Reproduce every one of the following rows word for word.

[Stored data]
※ ※ ※

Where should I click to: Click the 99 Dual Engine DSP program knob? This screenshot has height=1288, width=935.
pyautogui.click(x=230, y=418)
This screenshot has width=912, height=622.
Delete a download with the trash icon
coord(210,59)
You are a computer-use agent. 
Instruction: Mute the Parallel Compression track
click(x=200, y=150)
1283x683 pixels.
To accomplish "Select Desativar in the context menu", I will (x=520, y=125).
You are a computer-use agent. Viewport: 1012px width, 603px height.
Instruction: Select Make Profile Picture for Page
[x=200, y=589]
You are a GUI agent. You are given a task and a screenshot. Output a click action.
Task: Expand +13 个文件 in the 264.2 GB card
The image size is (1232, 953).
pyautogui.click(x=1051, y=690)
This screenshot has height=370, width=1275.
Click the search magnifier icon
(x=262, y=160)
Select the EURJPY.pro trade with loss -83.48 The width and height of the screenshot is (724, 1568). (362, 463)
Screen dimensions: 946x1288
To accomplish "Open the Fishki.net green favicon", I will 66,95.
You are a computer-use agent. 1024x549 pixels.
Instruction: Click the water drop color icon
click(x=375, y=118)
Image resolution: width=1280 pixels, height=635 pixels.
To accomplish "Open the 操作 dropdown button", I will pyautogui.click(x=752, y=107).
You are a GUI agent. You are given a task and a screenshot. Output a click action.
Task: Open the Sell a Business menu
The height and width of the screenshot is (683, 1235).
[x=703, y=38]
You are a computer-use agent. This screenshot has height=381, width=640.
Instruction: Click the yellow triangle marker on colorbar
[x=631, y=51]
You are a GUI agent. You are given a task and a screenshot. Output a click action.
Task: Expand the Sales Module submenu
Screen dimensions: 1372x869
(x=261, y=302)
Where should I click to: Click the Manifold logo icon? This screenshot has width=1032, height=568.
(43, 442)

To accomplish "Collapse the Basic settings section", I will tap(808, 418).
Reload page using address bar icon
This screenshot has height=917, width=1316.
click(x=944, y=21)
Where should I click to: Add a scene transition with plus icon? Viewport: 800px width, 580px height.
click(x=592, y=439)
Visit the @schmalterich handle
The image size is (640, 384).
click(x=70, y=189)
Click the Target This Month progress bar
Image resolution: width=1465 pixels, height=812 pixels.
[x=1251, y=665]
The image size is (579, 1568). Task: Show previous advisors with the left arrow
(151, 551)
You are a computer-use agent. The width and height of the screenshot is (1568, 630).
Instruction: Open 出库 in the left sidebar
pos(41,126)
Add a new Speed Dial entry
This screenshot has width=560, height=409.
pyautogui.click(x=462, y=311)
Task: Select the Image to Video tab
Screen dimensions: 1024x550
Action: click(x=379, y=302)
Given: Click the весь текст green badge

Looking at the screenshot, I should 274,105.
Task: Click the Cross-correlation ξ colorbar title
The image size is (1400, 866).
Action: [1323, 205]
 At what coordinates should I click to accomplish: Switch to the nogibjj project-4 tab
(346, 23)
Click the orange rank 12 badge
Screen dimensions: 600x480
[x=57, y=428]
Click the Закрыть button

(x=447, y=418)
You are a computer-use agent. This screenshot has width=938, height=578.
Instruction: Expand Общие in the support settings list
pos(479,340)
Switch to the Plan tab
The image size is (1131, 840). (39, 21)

※ ※ ※

Result of this task:
Where should I click to: Click the 99 Dual Engine DSP program knob? This screenshot has height=1288, width=935.
pyautogui.click(x=230, y=418)
This screenshot has width=912, height=622.
Delete a download with the trash icon
coord(210,59)
You are a computer-use agent. 
Instruction: Mute the Parallel Compression track
click(x=200, y=150)
1283x683 pixels.
To accomplish "Select Desativar in the context menu", I will (x=520, y=125).
You are a computer-use agent. Viewport: 1012px width, 603px height.
Instruction: Select Make Profile Picture for Page
[x=200, y=589]
You are a GUI agent. You are given a task and a screenshot. Output a click action.
Task: Expand +13 个文件 in the 264.2 GB card
The image size is (1232, 953).
pyautogui.click(x=1051, y=690)
This screenshot has height=370, width=1275.
Click the search magnifier icon
(x=262, y=160)
Select the EURJPY.pro trade with loss -83.48 The width and height of the screenshot is (724, 1568). (362, 463)
Screen dimensions: 946x1288
To accomplish "Open the Fishki.net green favicon", I will 66,95.
You are a computer-use agent. 1024x549 pixels.
Instruction: Click the water drop color icon
click(x=375, y=118)
Image resolution: width=1280 pixels, height=635 pixels.
To accomplish "Open the 操作 dropdown button", I will pyautogui.click(x=752, y=107).
You are a GUI agent. You are given a task and a screenshot. Output a click action.
Task: Open the Sell a Business menu
The height and width of the screenshot is (683, 1235).
[x=703, y=38]
You are a computer-use agent. This screenshot has height=381, width=640.
Instruction: Click the yellow triangle marker on colorbar
[x=631, y=51]
You are a GUI agent. You are given a task and a screenshot. Output a click action.
Task: Expand the Sales Module submenu
Screen dimensions: 1372x869
(x=261, y=302)
Where should I click to: Click the Manifold logo icon? This screenshot has width=1032, height=568.
(43, 442)

To accomplish "Collapse the Basic settings section", I will tap(808, 418).
Reload page using address bar icon
This screenshot has height=917, width=1316.
click(x=944, y=21)
Where should I click to: Add a scene transition with plus icon? Viewport: 800px width, 580px height.
click(x=592, y=439)
Visit the @schmalterich handle
The image size is (640, 384).
click(x=70, y=189)
Click the Target This Month progress bar
Image resolution: width=1465 pixels, height=812 pixels.
[x=1251, y=665]
The image size is (579, 1568). Task: Show previous advisors with the left arrow
(151, 551)
You are a computer-use agent. The width and height of the screenshot is (1568, 630).
Instruction: Open 出库 in the left sidebar
pos(41,126)
Add a new Speed Dial entry
This screenshot has width=560, height=409.
pyautogui.click(x=462, y=311)
Task: Select the Image to Video tab
Screen dimensions: 1024x550
Action: click(x=379, y=302)
Given: Click the весь текст green badge

Looking at the screenshot, I should 274,105.
Task: Click the Cross-correlation ξ colorbar title
The image size is (1400, 866).
Action: [1323, 205]
 At what coordinates should I click to accomplish: Switch to the nogibjj project-4 tab
(346, 23)
Click the orange rank 12 badge
Screen dimensions: 600x480
[x=57, y=428]
Click the Закрыть button

(x=447, y=418)
You are a computer-use agent. This screenshot has width=938, height=578.
Instruction: Expand Общие in the support settings list
pos(479,340)
Switch to the Plan tab
The image size is (1131, 840). (39, 21)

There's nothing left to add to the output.